Andres Oppenheimer

I couldn't help being surprised by the scornful reaction of many Mexicans to the growing consensus in the world media that this is "Mexico's moment" in the global economy.

Over the past few weeks, there has been a flurry of glowing headlines around the world announcing that Mexico will eclipse Brazil, and perhaps even India and China, as the world's most promising economic star.

Last week, Foreign Affairs magazine ran a story titled Mexico makes it, and New York Times' columnist Thomas Friedman wrote a column titled How Mexico got back in the game.

In January, The New York Times ran an opinion piece by former Wired magazine editor Chris Anderson titled Mexico: the new China. A few days later, The Financial Times published a story under the headline Mexico: Aztec Tiger.

Late last year, The Economist magazine had published an article, The Rise of Mexico, and I wrote a Miami Herald column titled Mexico's (President Enrique) Pena Nieto has luck on his side.

Until only a few months ago, most international media had been carrying hair-raising headlines about Mexico, focusing on the estimated 60,000 deaths in drug-related violence over the past six years. Some even speculated that Mexico was becoming a "failed state," like Somalia, where the government can't control its entire territory.

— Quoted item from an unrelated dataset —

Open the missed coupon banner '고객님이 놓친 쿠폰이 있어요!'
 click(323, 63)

How can one explain this sudden turnaround? Mexico may have become an overnight media darling by default: With Brazil's growth fizzling, the economies of China and India slowing down, and Europe in recession, Mexico is shining by default. Mexico's economy grew by 4 percent last year, compared with Brazil's 0.9 percent growth.

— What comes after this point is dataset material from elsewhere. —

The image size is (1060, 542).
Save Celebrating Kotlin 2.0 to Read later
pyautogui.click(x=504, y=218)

Also, we journalists are like birds sitting on a telephone wire: Once one of them takes off, all of them take off. We tend to have a pack mentality, whether we admit it or not.

During my visit, I found widespread skepticism in the local media, and among Mexicans in general, about the sudden international love affair with Mexico.

"After so many years of mediocre economic growth, there is a lingering mood of frustration," pollster Ulises Beltran, head of the BGC polling firm, told me.

According to Beltran's latest poll, released in early February, only 46 percent of Mexicans believe the next five years will be better, compared with 56 percent when the previous government started a six-year term in 2006.

People's confidence has risen somewhat since Pena Nieto took office in December, but 66 percent say Mexico's economic situation is "regular" or "bad," the poll shows.

When I asked an audience of about 500 people during a panel in Mexico City last week whether they were optimistic about Mexico's future, only half of the people raised their hands.

And most political analysts react with a mixture of caution and humor to the upbeat forecasts from abroad.

Commenting about the Financial Times' Aztec Tiger headline, columnist Sergio Sarmiento of the daily Reforma wrote that "when it comes to metaphors, we have to keep in mind that the tiger is an animal that doesn't exist in our country."

My opinion: Mexico is not a "new China," nor a tiger economy, at least not yet. But there is no doubt that there is a constellation of positive factors working in Mexico's favor - and we haven't seen such developments in decades.

The U.S. economic recovery is likely to help Mexico's exports, a likely U.S. immigration reform may legalize millions of Mexicans who would get better-paying jobs and send billions of extra dollars back home in family remittances, and soaring wages in China are driving growing numbers of multinational manufacturing firms to relocate to Mexico.

Just as important is an unprecedented agreement signed Dec. 2 among Mexico's three biggest political parties that may lead to much-needed education, energy and telecommunications reforms.

And last week's passage of a constitutional amendment to allow teachers' evaluations and other far-reaching education reforms, along with the much-publicized arrest of almighty teachers' union leader Elba Esther Gordillo, may signal that Pena Nieto is serious about pushing his various reform plans.

But for Mexico's rise to become a reality, Mexicans will have to start believing it themselves.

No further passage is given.